ACTION ITEM:
Answer these questions from the passage on continual learning tasks.
(a) Across which areas does Continual Learning Bench include task sequences?
(b) What do per-task results show that aggregate scores do not?
(c) In Blind Spectrum Monitoring, why may the current observation not show the full environment?

EXTRACT TO READ:
☆ ☆ ☆ ☆ ☆

So the question becomes which system gives the best tradeoff between learning signal, auditability, setup complexity, dependencies, and cost.

Early tasks show what agents need to learn

Figure: Continual Learning Bench includes task sequences across code, data analysis, epidemiology, radio engineering, and decision-making. Each task is built so prior experience can help later instances.

The early tasks are designed around different kinds of reusable structure. Some require evidence accumulation across noisy observations. Others require transfer across related codebases, schemas, stores, studies, or strategies.

This is why per-task reporting matters. Aggregate scores show broad system performance, but per-task results show where a memory system is actually helping.

Blind Spectrum Monitoring

Blind Spectrum Monitoring asks the agent to infer persistent radio-spectrum occupancy from noisy scans. A transmitter can be silent in some scans, so the current observation may not show the full environment.

Figure: Blind Spectrum Monitoring gives the agent noisy spectrum observations across stages. The agent has to combine partial scans into an occupancy prediction instead of treating each scan as a complete view.

The memory pressure comes from partial evidence. Earlier scans may reveal transmitters or gaps that later scans do not show clearly.

The agent has to build a running map of spectrum occupancy from incomplete observations. It also has to revise that map when the band configuration changes. This makes the task a test of both accumulation and adaptation.

☆ ☆ ☆ ☆ ☆

Stored records
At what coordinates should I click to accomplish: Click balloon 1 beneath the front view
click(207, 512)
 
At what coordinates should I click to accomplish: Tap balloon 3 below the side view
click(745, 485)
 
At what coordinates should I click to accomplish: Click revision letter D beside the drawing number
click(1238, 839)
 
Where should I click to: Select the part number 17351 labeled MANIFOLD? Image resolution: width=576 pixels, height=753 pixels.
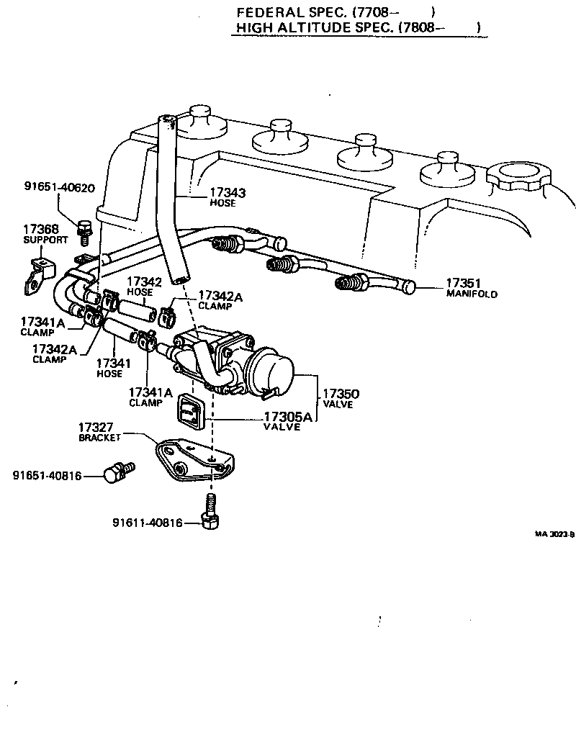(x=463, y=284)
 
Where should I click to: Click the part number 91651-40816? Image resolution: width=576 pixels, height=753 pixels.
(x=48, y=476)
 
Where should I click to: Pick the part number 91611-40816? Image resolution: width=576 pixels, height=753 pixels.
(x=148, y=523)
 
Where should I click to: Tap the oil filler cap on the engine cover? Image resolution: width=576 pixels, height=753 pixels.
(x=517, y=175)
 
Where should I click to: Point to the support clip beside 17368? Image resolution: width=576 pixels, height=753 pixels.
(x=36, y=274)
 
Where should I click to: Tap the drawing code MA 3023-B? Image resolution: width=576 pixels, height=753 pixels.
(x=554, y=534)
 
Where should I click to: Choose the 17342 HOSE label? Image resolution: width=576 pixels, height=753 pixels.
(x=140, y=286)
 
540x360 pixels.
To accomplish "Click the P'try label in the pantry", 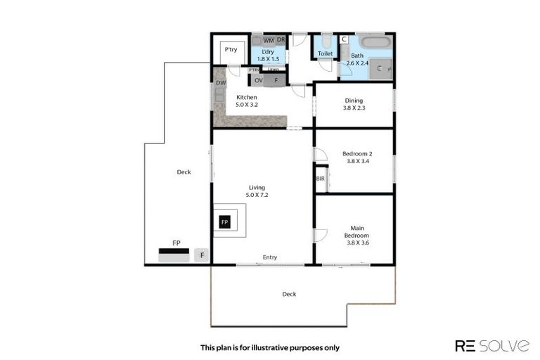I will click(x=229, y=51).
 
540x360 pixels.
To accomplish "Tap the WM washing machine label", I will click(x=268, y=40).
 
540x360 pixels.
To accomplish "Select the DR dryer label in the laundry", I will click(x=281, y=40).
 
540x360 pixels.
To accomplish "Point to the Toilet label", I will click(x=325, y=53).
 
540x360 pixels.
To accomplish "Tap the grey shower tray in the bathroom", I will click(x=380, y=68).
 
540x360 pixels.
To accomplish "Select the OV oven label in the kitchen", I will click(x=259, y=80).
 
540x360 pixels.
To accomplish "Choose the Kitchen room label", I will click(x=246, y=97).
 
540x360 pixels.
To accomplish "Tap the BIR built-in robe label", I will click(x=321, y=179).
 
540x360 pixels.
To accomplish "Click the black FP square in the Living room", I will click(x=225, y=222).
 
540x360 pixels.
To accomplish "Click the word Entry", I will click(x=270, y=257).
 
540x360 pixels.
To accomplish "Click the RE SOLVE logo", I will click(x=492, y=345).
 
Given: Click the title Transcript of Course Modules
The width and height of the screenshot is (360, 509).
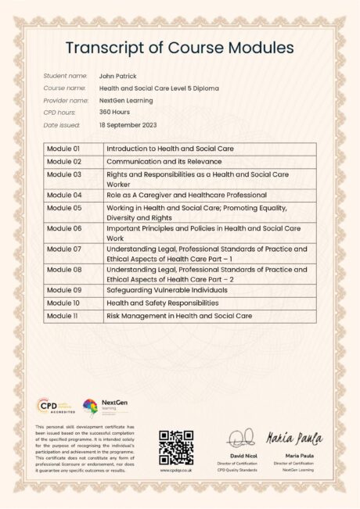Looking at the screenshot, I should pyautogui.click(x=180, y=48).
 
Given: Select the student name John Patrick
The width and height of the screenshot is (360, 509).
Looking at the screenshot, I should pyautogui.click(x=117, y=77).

☆ ☆ ☆ ☆ ☆

EXERCISE ANSWER:
(a) Code, data analysis, epidemiology, radio engineering, and decision-making.
(b) They show where a memory system is actually helping.
(c) A transmitter can be silent in some scans.